De gauche à droite: commandant du secteur juif; ancien prisonnier de guerre; capitaine commandant du secteur irakien (portant un casque); autre capitaine irakien; Jean Courvoisier, délégué du CICR.

The young man spoils the order of things. Unless he had had trouble walking he would not be seen among the elderly, the women, and the children but rather as a prisoner in one of the improvised camps.

Was he disabled and therefore not captured along with his peers, or did the horrendous events at Tantura disable him and thus spare him captivity?

Région de Tul karem, 60 km de Tel Aviv. Transfert de 1,100 femmes et enfants—rendus par les autorités juives à la zone arabe. De délégué CICR accompagnant le cortège. 1948.
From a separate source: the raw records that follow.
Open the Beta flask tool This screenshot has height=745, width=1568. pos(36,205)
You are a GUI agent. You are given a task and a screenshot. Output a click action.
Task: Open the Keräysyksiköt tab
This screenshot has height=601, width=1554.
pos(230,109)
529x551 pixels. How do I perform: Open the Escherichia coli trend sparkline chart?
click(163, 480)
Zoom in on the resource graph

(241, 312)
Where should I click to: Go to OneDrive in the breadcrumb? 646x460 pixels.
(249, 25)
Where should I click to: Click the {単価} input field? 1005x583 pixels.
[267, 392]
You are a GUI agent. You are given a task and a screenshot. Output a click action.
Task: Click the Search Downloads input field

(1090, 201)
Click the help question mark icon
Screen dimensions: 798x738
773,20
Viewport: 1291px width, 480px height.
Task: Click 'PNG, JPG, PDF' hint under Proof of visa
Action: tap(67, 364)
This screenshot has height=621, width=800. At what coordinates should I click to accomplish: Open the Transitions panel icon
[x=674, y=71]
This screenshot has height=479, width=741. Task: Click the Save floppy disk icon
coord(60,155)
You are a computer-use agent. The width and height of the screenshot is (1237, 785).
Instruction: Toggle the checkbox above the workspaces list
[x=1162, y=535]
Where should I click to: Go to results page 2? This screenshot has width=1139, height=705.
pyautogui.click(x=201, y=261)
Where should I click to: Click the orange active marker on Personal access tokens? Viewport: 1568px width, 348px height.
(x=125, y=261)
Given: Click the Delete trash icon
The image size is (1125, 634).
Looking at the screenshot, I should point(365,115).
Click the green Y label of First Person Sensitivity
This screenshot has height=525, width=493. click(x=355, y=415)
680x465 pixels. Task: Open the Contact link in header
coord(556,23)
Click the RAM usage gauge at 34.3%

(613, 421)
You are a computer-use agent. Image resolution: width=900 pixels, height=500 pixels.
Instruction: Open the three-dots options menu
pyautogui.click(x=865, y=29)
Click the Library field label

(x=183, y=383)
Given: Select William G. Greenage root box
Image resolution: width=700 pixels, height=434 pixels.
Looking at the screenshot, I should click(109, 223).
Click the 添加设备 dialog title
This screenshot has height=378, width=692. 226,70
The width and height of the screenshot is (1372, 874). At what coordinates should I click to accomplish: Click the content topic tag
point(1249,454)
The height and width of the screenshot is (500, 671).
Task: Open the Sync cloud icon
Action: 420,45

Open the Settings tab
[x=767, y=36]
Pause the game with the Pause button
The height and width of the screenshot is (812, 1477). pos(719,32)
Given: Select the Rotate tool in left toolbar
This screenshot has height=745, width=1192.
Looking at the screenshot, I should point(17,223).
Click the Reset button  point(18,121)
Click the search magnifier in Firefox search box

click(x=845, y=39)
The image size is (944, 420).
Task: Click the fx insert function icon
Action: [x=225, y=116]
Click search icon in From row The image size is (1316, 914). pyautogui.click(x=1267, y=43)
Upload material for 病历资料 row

Evacuation from a “Jewish zone” to an “Arab zone”

The clothes of the persons photographed in this series do not seem suitable for the heavy heat of July 1948, when inhabitants of Ramle were deported by the tens of thousands. The fact that some of the photos showing only the year were printed in the Red Cross bulletin as having been taken in November allows us to assume that they were all taken on the same day in November. Perhaps this deportation followed the Security Council declaration of a ceasefire on November 16, after which “prisoners of war” were supposed to be exchanged and the wounded and ailing evacuated. Thus, too, the Red Cross caption describes this deportation as a “transfer” and “evacuation” of a population of the wounded and ailing. No data or well-ordered evidence exist of the way these categories were redefined and used in order
 to justify the deportation of more and more of the thousand people who were initially permitted to stay in Ramle and Lod after the deportation of about 60,000 in July that year.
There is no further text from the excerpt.